Task instructions: From the passage about Aicha below, return word for word the part that opens with the words containing "Aicha was born" and closes with "with her mother.".

Excerpt:
━━━━━━━━━━

She smiled and rolled her eyes, thinking. "I'm 37 years old, mother to three children, and married legally to a Mauritanian man named Mohammed. That's important! We didn't just co-habitate. We are actually legally married."

"And that's it?" I asked.

"Yes. That's it."

"Well, I don't think so. I'm going to write in my story that you are really nice and beautiful, with wonderful braided hair. Now, I - "

"Oh wait!" she interjected. "I forgot something really important. I'm HIV positive."

"Oh," I said, not wanting to define her by her status, "that's hardly the most important thing!"

"No," she said seriously, meeting my eyes. "It is the most important thing of all."

Aicha was born to a very poor family in Cote d'Ivoire. She met a Mauritanian named Mohammed in her country and married him. She bore three children. Then, in 2002, Mohammed became very ill, and was forced to go back to Mauritania. Aicha was left with her three children, the two oldest of which she sent to live with her mother.

━━━━━━━━━━

Supplied data:
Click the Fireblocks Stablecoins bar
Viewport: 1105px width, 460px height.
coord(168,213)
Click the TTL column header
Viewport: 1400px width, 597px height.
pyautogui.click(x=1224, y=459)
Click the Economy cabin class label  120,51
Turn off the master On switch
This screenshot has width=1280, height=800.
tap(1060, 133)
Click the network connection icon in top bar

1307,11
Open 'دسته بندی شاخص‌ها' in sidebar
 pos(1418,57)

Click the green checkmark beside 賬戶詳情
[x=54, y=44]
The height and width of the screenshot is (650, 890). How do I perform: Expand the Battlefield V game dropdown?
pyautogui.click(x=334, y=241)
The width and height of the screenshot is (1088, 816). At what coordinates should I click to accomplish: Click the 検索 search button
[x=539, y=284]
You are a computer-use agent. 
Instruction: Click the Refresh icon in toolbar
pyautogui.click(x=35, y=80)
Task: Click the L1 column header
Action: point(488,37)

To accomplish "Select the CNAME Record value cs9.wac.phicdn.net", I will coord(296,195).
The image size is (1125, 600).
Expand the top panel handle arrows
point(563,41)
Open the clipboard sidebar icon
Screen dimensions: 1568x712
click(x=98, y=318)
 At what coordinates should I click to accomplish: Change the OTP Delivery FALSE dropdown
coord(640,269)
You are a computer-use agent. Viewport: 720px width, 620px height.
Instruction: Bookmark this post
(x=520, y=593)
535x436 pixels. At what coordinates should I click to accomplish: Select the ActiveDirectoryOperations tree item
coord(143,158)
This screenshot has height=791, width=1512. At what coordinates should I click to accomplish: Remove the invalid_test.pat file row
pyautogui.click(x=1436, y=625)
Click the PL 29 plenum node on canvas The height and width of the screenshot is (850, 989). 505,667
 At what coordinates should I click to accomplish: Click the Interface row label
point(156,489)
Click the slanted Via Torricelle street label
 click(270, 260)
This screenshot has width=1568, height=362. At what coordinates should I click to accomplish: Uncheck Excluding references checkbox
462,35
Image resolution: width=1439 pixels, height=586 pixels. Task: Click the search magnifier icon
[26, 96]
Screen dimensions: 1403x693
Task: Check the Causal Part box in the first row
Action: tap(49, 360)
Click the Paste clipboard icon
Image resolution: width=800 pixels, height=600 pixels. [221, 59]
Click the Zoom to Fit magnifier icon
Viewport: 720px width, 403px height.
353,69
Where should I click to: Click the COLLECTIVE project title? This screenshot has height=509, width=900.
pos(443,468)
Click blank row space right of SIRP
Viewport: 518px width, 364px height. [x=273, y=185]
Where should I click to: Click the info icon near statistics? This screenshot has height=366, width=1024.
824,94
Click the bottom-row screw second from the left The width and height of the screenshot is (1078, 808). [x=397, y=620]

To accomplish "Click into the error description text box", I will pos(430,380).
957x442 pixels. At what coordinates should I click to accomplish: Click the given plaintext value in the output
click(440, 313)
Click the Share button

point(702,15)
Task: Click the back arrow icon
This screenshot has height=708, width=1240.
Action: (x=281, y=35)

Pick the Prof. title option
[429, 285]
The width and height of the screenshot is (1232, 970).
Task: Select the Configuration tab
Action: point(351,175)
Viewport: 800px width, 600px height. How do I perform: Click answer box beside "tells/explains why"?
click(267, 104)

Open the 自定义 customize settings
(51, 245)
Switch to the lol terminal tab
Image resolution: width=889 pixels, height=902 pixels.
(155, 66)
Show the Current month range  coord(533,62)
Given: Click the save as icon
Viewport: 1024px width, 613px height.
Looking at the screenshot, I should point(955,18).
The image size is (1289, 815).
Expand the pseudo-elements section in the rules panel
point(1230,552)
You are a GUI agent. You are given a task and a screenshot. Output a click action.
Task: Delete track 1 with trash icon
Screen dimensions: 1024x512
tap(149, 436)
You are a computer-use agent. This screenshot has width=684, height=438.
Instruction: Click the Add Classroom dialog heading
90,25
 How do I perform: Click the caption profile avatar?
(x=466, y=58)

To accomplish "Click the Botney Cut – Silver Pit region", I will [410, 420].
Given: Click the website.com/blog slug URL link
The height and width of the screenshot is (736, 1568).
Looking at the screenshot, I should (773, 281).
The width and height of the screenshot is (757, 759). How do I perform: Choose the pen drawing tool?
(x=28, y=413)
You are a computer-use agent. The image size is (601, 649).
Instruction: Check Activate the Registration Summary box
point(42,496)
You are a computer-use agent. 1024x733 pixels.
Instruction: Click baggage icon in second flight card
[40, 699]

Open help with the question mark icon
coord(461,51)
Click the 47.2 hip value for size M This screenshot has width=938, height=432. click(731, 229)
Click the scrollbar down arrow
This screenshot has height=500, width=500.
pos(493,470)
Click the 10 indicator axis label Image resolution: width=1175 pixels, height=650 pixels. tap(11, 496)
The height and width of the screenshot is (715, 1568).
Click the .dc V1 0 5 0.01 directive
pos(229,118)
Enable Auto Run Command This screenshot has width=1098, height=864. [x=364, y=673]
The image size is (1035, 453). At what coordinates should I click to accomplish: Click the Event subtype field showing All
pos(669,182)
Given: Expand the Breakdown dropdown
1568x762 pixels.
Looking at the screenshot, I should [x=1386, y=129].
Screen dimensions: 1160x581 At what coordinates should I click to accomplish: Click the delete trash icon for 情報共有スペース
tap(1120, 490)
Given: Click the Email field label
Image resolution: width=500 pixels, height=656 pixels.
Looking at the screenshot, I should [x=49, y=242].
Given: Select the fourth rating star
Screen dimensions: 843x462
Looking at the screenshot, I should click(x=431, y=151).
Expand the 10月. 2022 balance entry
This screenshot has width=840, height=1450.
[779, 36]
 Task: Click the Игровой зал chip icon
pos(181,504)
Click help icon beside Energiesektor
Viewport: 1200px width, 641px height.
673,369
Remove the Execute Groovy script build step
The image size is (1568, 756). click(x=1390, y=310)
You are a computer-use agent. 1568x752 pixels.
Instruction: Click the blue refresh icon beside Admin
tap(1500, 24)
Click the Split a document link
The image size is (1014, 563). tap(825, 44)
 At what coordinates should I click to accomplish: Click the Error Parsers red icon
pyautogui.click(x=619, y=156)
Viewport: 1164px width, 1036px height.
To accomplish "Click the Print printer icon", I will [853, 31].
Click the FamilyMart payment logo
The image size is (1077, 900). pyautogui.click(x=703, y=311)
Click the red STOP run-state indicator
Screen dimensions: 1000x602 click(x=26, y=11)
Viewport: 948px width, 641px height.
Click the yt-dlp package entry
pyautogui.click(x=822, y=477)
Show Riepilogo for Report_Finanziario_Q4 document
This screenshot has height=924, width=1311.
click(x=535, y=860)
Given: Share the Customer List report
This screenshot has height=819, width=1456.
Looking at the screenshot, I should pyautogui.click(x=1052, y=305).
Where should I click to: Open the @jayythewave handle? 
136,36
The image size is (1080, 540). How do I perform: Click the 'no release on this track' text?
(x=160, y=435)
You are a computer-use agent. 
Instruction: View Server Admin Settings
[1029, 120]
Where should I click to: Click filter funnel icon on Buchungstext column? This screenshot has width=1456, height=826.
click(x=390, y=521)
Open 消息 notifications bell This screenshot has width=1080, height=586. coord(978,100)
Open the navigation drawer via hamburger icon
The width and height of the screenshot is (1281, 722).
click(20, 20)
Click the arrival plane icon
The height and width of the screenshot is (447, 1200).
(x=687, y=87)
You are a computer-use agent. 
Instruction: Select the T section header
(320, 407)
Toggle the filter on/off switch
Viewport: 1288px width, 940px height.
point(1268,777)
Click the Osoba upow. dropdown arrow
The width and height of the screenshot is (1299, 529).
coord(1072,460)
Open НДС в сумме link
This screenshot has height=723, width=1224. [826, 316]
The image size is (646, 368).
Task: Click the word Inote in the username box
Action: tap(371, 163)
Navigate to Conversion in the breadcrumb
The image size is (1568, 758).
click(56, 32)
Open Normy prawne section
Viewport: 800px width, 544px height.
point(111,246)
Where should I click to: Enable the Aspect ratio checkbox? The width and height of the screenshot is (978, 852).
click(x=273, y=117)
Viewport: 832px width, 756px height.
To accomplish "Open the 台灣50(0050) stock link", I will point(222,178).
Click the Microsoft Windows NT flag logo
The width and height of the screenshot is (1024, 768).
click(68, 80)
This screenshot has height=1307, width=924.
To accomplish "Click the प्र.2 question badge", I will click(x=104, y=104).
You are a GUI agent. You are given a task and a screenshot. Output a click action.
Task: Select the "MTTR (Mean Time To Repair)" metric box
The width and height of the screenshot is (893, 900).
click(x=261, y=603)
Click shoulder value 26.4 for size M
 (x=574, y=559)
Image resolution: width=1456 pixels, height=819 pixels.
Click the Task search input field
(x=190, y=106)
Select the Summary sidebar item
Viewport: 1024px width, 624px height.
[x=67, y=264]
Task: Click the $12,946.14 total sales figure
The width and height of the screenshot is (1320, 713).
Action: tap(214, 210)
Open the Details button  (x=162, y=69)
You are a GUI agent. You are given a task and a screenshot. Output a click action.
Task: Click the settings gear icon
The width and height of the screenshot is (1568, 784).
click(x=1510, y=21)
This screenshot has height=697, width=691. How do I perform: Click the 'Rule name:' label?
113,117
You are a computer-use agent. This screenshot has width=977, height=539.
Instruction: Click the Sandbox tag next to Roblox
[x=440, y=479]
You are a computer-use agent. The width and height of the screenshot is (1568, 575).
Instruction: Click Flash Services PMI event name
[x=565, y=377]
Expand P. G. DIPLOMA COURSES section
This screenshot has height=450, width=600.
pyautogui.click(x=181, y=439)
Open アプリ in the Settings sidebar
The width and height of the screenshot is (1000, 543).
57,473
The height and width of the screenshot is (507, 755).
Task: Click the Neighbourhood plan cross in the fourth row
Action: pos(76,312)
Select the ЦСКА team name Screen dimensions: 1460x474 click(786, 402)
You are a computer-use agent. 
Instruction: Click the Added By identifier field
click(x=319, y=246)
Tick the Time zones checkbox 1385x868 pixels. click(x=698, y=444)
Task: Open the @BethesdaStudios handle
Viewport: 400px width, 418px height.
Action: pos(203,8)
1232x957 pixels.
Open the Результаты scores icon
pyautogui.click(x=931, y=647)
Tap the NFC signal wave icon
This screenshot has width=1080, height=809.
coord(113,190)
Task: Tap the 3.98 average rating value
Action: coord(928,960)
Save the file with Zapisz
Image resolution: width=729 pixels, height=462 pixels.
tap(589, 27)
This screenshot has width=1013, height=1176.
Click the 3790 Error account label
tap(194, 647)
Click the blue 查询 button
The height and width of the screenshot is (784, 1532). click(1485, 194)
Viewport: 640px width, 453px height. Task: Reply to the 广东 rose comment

━━━━━━━━━━

Solution to this problem:
Aicha was born to a very poor family in Cote d'Ivoire. She met a Mauritanian named Mohammed in her country and married him. She bore three children. Then, in 2002, Mohammed became very ill, and was forced to go back to Mauritania. Aicha was left with her three children, the two oldest of which she sent to live with her mother.